Author professions or specialties have also been associated with conclusions in primary studies and clinical practice guidelines for mammography. For clinical practice guidelines, both author specialty and competing interests were associated with a recommendation of routine screening [14]. In an analysis of mostly primary studies, authors who worked in screening less often included over-diagnosis as an outcome or minimised it as a harm [13]. We found similar results for systematic reviews on the same topic. Together, the results from these studies suggest that one of the reasons why we continue to see ongoing debate about the harms and benefits of mammography may be because the expertise and experiences of the researchers who report the evidence have influenced both the manner in which it is reported and the conclusions and recommendations that have been made.
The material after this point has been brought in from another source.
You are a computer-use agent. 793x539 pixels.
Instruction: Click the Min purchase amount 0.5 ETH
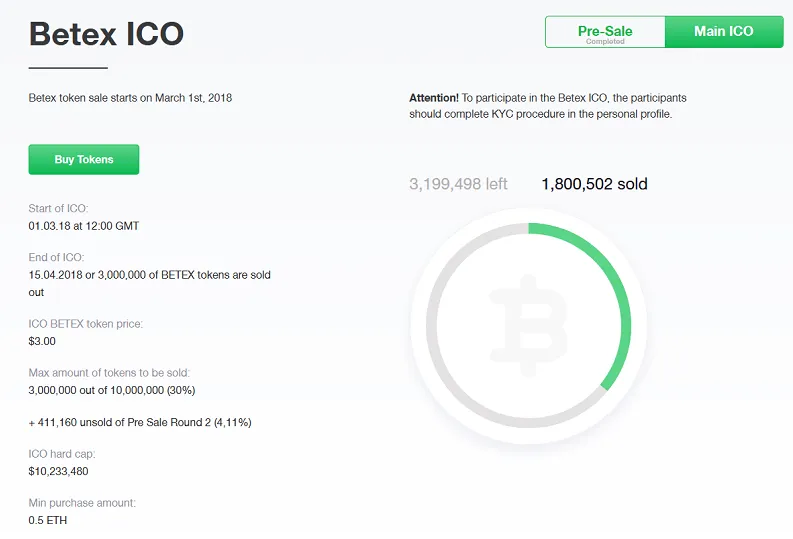point(48,520)
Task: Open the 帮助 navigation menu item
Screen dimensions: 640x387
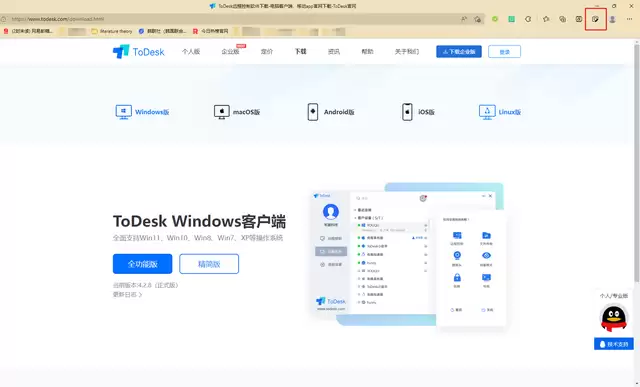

Previous studies examining differences in systematic reviews on other topics have demonstrated associations between the characteristics of authors and the conclusions they have drawn. These studies have often examined financial and non-financial competing interests [10, 11, 15]. In each case, the analyses demonstrated that authors of systematic reviews may introduce biases in the design and reporting of systematic review to produce conclusions that are aligned with their interests. The introduction of biases into the design and reporting of systematic reviews may be subtle [16, 17], so it may be difficult to quantify where biases are introduced in the systematic review process.

Limitations

There were several limitations to the analysis we performed. Non-systematic reviews were not considered in the analysis, and it is likely that reviewers with affiliations other than public health and epidemiology would be more commonly represented in non-systematic reviews. Similarly, we did not consider systematic reviews that were focused on the performance of mammography for diagnosis, and practitioners may have been more commonly represented in these systematic reviews. We did not use any formal tools—such as AMSTAR or the PRISMA checklist [18, 19]—to assess the quality of the reviews or the reporting of the reviews on mammography screening, which may have also been associated with differences in the conclusions. However, prior research has found that there were differences in quality among clinical practice guidelines for mammography [20]. We did not investigate financial competing interests beyond what was disclosed by the authors—for some journals, the authors may not have been required to disclose their financial competing interests, which means that we may have under-reported the true rate of financial competing interests. Finally, because some authors were present in more than one review and some reviews included more than one conclusion, certain characteristics may have been over-represented in the sample, so we were limited in what we could conclude from the statistical analyses.

Conclusions

Analysing 15 years of systematic reviews examining the benefits and harms of mammography for routine breast cancer screening in asymptomatic women, we found that there is still no consensus across systematic reviews about when and how often mammography should be used. Despite the volume of evidence available for women aged 50 to 69, disagreements between guidelines about frequency are common. For this age group, the results suggest that favourable conclusions were more common in systematic reviews written by authors who were clinicians. The results were generally consistent with studies examining primary studies and clinical practice guidelines about mammography for routine breast cancer screening. The results provide further evidence to suggest that conclusions in systematic reviews may be influenced by the expertise and experiences of the authors who write them rather than when they were published, the evidence included, or the designs of the reviews.